Rory Primrose

Learn from my mistakes, you don't have time to make them yourself

View project on GitHub

Hashing on the fly

Posted on October 2, 2007

I have been a fan of hashing data for a while, especially for calculating SHA1 checksum values. Until now, I have always had access to the entire set of data that needs to be hashed. Using the SHA1CryptoServiceProvider makes it so easy to build a hash value. You just throw a stream or a byte array at the ComputeHash method.

What if you don’t have all the data available? Streaming is the classic example here, especially when you are dealing with a stupid amount of data. It is not wise to hold an entire data set in memory if the amount of data is large. In addition to memory issues, buffering the entire data set while streaming in order to calculate a checksum destroys the point of streaming your data.

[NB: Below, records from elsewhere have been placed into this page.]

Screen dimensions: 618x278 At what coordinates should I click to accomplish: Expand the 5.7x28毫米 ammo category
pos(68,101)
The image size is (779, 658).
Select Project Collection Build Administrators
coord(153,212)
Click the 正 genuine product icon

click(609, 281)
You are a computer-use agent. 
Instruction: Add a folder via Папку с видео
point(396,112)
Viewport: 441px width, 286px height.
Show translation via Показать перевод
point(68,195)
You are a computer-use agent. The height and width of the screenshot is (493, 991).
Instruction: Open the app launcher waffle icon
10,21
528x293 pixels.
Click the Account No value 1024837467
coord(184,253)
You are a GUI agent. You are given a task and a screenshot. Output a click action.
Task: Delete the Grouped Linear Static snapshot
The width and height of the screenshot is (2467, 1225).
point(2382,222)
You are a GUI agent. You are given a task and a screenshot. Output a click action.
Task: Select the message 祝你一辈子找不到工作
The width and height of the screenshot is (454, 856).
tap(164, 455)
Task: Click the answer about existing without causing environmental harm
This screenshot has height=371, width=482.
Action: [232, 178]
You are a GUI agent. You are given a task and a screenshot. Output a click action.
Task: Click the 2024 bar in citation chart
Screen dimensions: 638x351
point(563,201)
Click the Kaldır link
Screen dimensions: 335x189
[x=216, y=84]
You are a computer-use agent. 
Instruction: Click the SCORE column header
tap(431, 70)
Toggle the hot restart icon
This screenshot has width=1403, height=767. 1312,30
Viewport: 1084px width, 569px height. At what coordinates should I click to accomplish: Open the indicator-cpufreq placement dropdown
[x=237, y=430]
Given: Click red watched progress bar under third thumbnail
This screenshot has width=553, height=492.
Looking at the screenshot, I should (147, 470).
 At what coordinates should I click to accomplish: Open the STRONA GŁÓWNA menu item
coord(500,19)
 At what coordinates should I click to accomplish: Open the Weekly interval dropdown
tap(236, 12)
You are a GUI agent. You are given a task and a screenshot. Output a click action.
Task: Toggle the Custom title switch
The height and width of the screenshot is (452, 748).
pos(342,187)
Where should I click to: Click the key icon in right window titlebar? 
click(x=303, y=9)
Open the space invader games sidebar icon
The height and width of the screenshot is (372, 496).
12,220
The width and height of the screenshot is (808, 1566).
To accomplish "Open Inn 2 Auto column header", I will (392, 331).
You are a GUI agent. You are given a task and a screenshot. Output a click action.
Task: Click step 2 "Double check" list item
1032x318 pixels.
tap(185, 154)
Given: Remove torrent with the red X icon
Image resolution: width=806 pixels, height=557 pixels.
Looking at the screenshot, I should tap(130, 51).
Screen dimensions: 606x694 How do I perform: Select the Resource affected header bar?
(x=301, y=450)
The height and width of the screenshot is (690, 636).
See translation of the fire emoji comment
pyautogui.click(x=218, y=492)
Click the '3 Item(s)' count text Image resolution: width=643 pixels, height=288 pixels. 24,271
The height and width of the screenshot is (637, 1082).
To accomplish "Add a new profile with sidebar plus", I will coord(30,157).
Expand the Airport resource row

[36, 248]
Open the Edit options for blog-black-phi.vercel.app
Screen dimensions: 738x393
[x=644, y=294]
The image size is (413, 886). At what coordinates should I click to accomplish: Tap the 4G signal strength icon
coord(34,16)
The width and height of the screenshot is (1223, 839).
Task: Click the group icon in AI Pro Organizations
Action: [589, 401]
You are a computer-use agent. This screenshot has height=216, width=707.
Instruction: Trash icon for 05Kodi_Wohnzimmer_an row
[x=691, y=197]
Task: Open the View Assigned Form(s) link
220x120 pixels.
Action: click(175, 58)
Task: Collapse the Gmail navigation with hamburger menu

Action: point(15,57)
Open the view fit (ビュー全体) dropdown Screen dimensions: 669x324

Using Reflector to checkout the HashAlgorithm implementation, I thought that there wasn’t a way around it as the ComputeHash methods call down to internal methods. After thinking for a while that it wasn’t possible to create hash values from chunks of data, I went back and had a look again. Turns out there are publicly available methods to support this. TransformBlock and TransformBlockFinal are the methods to call. I found the naming misleading which is why I previously overlooked them.

With these methods, you can now stream your data in chunks and build a hash value on the fly without needing the entire data set.